#### [EXERCISE TEXT]
+ + + + +

They have the largest hydroelectric dam in the world, the Itapu Dam, which produces enough energy to support their entire country, as well as sell electricity to Brazil and provides roughly 17% of the electricity of Brazil, which is a country of 200 million people.
So that is an energy superpower.
They're like the fourth largest producer of beef and soybeans.
They have one of the largest aquifers of fresh water in the world.
Like this country is a dream for a plan B.
We actually have a newsletter called paraguipotential.com
where we talk about these things every week or sorry, every month.
And I think that is the best place to go for World War III if you were concerned about
these things.
At least have a residency there just in your back pocket.
It seems like it's such a no-brainer to me.
Well, if I, I got, when I came back,
I got asked a lot of questions about what I thought about, you know, Panaman and everything.
And I'm like, it's funny because what I was there, I was asking all these X-Pacts.
So where would you go?
Where's the place?
Where's the most cost effective?
And the pattern I recognized was everybody said Paraguay.
Because of all the things you just said, but then on how quickly and how inexpensive it is to actually do Paraguay.
it is almost free.
It is like, like it's going to take a little bit of your time,
but it is almost free to do.
And we help clients with it every day at expatmoney.com.

+ + + + +

#### [GIVEN INFORMATION]
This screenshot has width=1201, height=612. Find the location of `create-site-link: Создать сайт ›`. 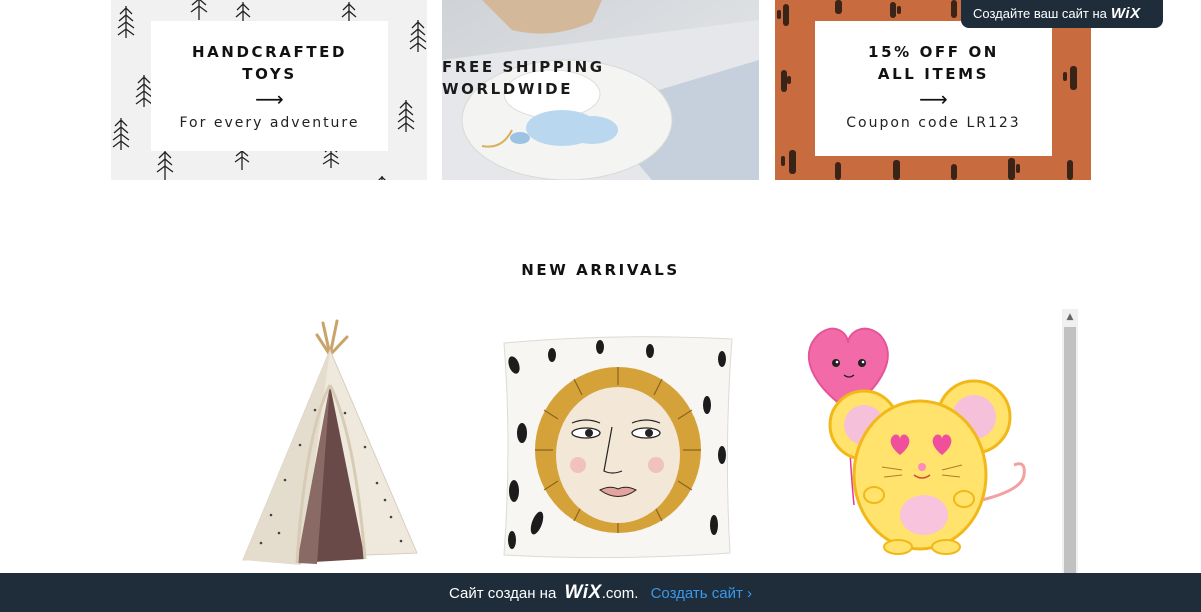

create-site-link: Создать сайт › is located at coordinates (702, 594).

+ + + + +

#### [JOB ITEM A]
Repeat the stretch of the Paraguay passage from "It seems like" through "free to do.", word for word.
#### [JOB ITEM B]
Pick up the Paraguay passage after its final sentence and keep it going.
The listing plays no part in what you are asked to do here.

#### [EXERCISE RESPONSE A]
It seems like it's such a no-brainer to me.
Well, if I, I got, when I came back,
I got asked a lot of questions about what I thought about, you know, Panaman and everything.
And I'm like, it's funny because what I was there, I was asking all these X-Pacts.
So where would you go?
Where's the place?
Where's the most cost effective?
And the pattern I recognized was everybody said Paraguay.
Because of all the things you just said, but then on how quickly and how inexpensive it is to actually do Paraguay.
it is almost free.
It is like, like it's going to take a little bit of your time,
but it is almost free to do.

#### [EXERCISE RESPONSE B]
It's ridiculous, Sean.
Well, I know, you know, this is,
this got to be third or fourth time,
McKell's been on a podcast, folks.
You can just, if you're on Spotify,
you go up to the search bar,
you can see all the times he's come on.
And one of the things I was talking about,
an episode or two ago was, you know, like there's a lot of blue-collar workers that just don't have deep pockets.
And they want a plan B, but they can't figure it out, you know, and there's been talks of different things happening in the United States to lure, you know, working age men down there that have skills.
And the more I hear about Paraguay, I'm like, I feel like Paraguay is the place.
Like we're not talking, uh, $20,000.
Like, we're talking a reasonable amount.
the time commitment and getting down there and everything, certainly.
But when you're talking about the actual investment into getting everything going on in
Paraguay, it's way less.
Like, it's just, it seems affordable.
Well, I'll give you context.
Okay.
So we do, I don't know, the exact numbers, but a very large portion of the visas for the main
investors visa for the country of Panama.
Okay.
We get, we talk to the ministers, we have dinner with them.
We give advice.
We write opinion letters.
Our lawyers get questioned on a regular basis.
We do a very large portion of the investments in Panama.
That is a $300,000 real estate investment.
For the primary applicant is $10,000 in government fees and $4,500 in legal fees.
For each additional child, you can basically, child or spouse,
you can basically add another $4,500, $5,000 on.
So that's Panama.
We do an insane amount of that.
visa and then we have Paraguay on the other side soup to nuts is $3,500 in legal fees and
government fees combined there is no investment required at the moment it will change
at the moment is a flat fee of all of your government fees all of the legal fees
everything for 3,500 a person okay with 300,000 plus 20 30,000 dollars in legal
and government fees or three and a half grand like
Please guys, get off the fence and get this done.
It's insane.
Well, you hear more and more Canadians,
and you know this from your own conference, right?
Like, who was there?
Canadians, right?
When I said, how many were here from Canada?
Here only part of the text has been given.